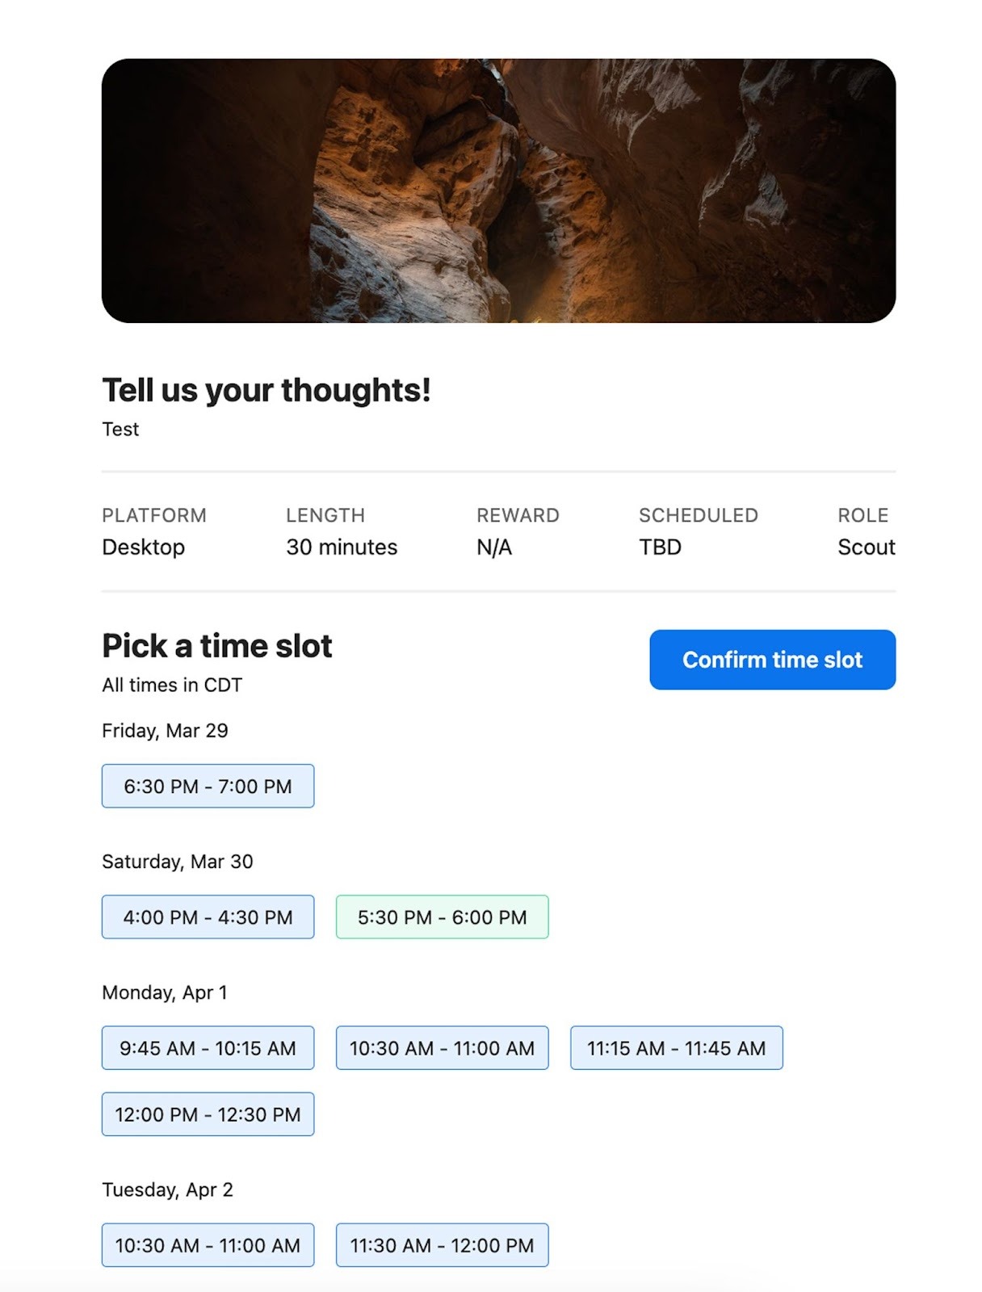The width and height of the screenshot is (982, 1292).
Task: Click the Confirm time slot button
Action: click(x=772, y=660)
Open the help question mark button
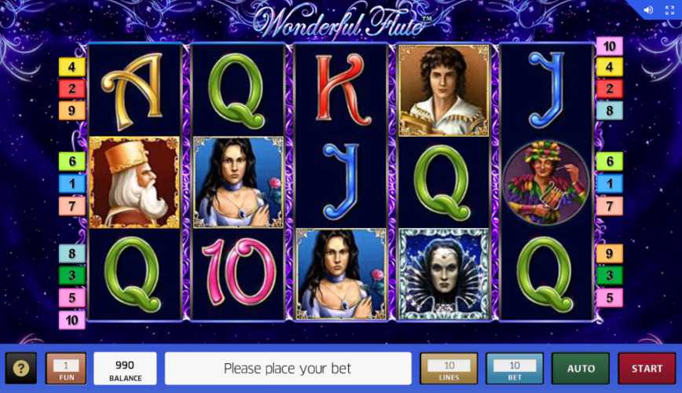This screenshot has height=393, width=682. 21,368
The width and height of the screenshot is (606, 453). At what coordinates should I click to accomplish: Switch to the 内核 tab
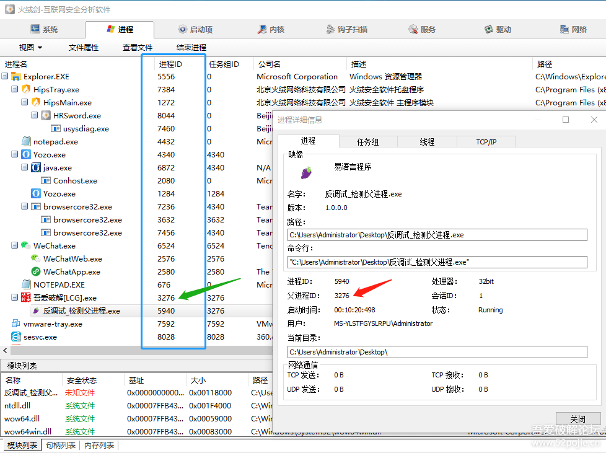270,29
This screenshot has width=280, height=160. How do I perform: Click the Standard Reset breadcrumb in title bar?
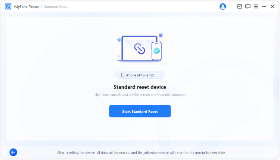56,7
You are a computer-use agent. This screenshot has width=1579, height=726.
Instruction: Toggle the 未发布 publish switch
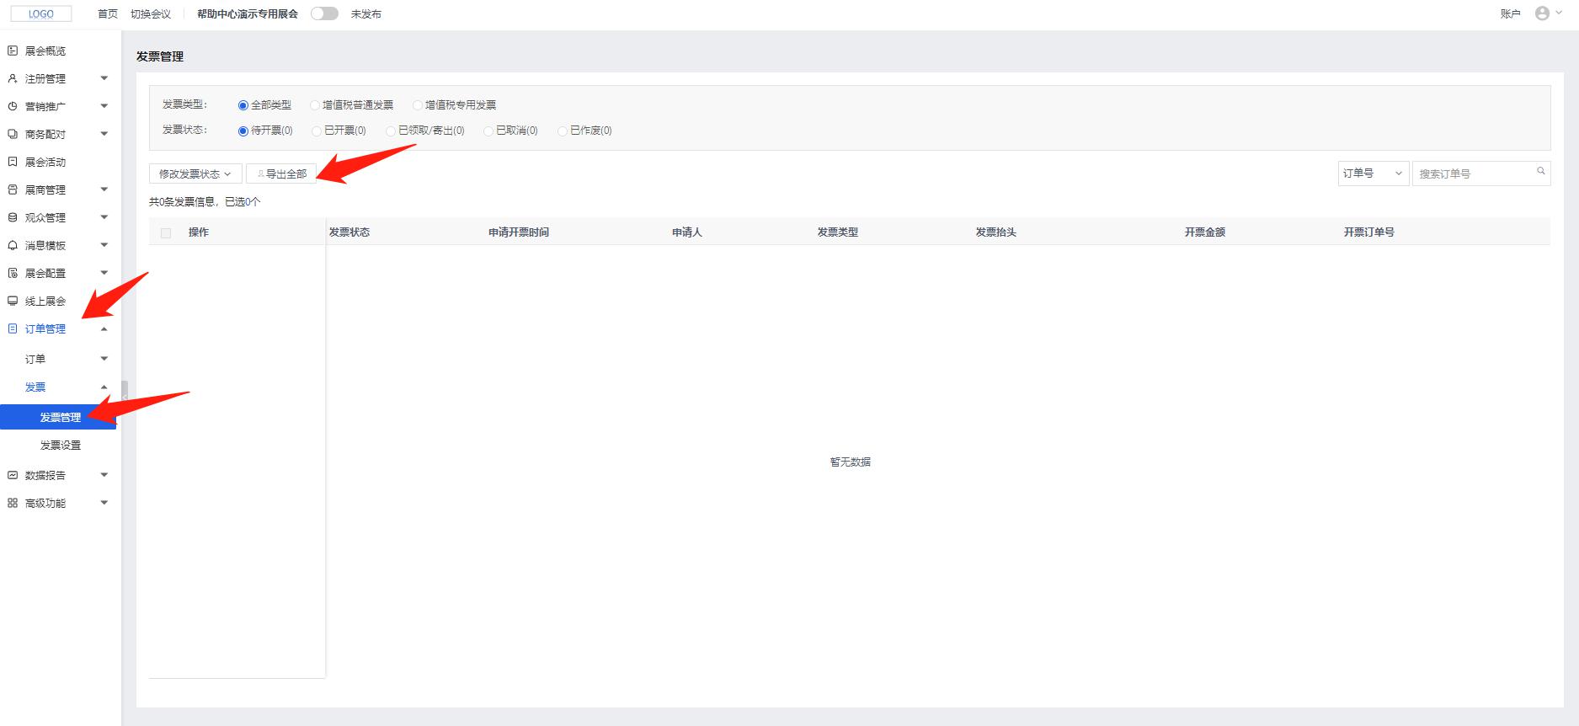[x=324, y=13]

---

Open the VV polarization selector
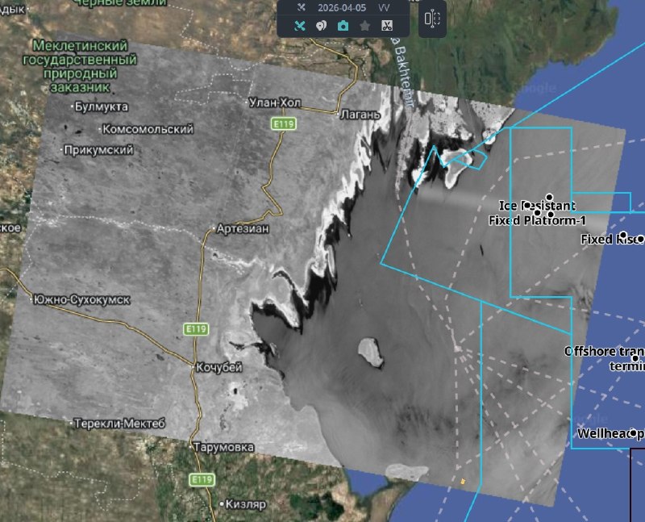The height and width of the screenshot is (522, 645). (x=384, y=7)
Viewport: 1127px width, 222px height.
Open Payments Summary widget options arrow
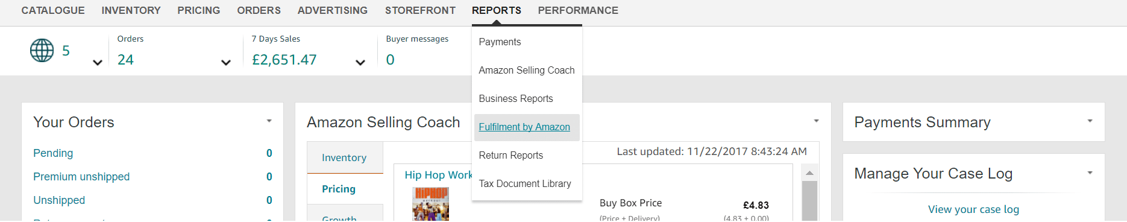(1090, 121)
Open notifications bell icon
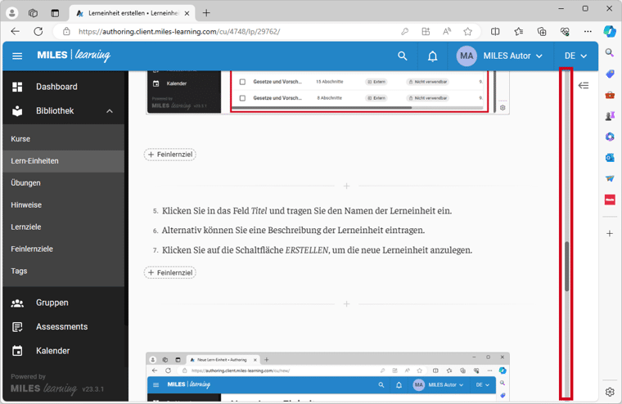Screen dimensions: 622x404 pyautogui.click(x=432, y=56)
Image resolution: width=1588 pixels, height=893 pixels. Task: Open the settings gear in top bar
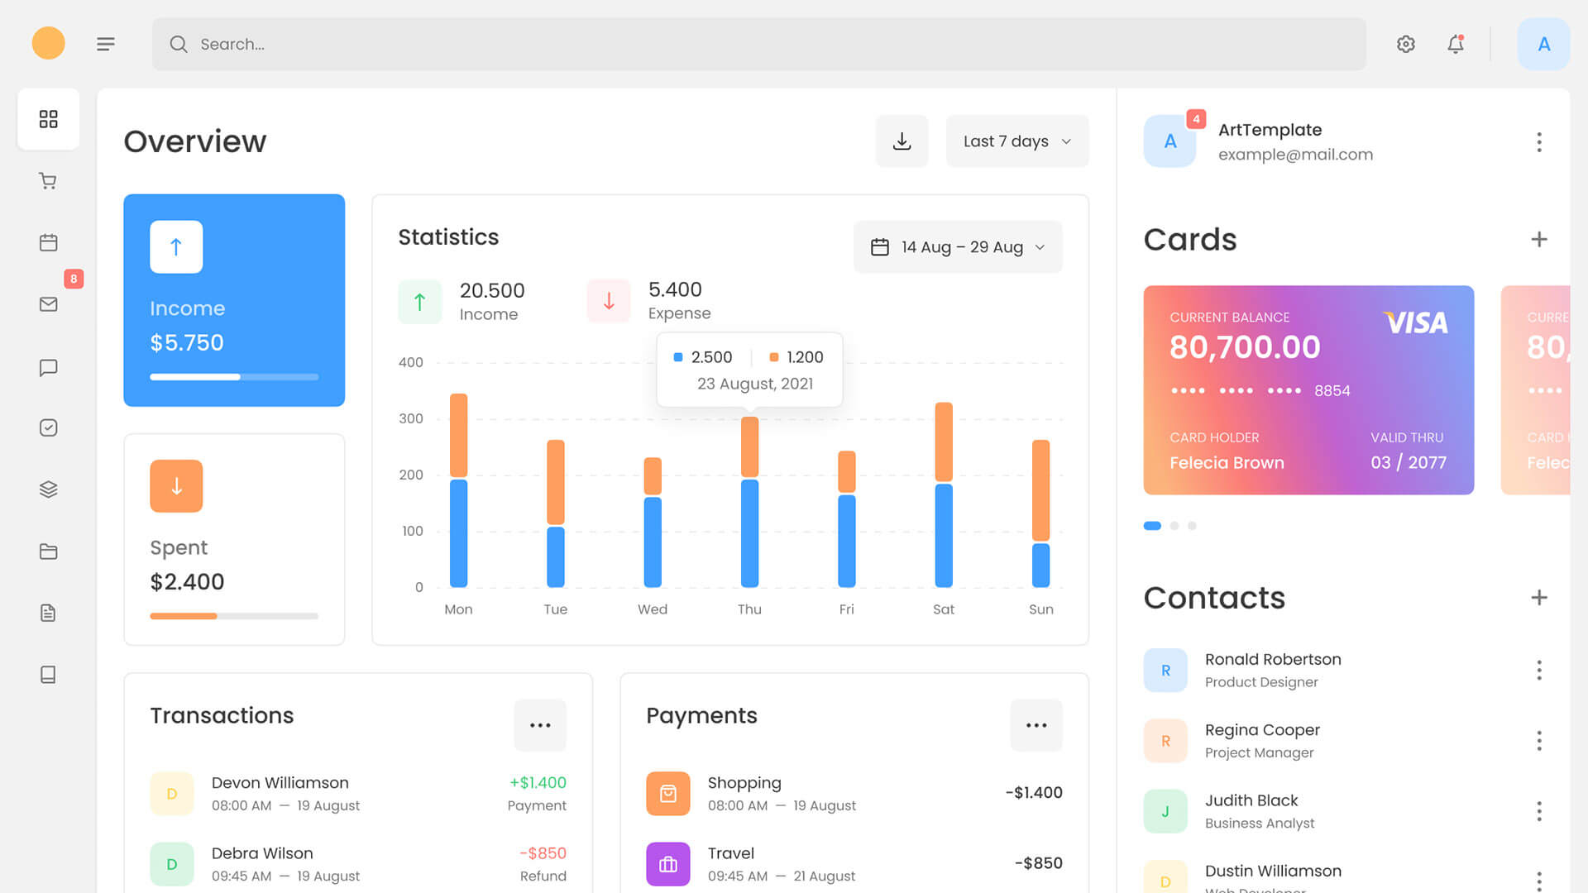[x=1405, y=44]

*DESCRIPTION OF THE TASK*.
Can you turn everything in the records from the line with "Open the VV polarization selector" down to the line with "[x=1405, y=44]" into a numbered list, skipping any blank lines and leaving the pictures out?

*SOLUTION TO THIS TASK*.
1. Open the VV polarization selector
2. The height and width of the screenshot is (522, 645). (x=384, y=7)
3. Viewport: 1127px width, 222px height.
4. Open Payments Summary widget options arrow
5. (1090, 121)
6. Open notifications bell icon
7. Screen dimensions: 622x404 pyautogui.click(x=432, y=56)
8. Image resolution: width=1588 pixels, height=893 pixels. Task: Open the settings gear in top bar
9. [x=1405, y=44]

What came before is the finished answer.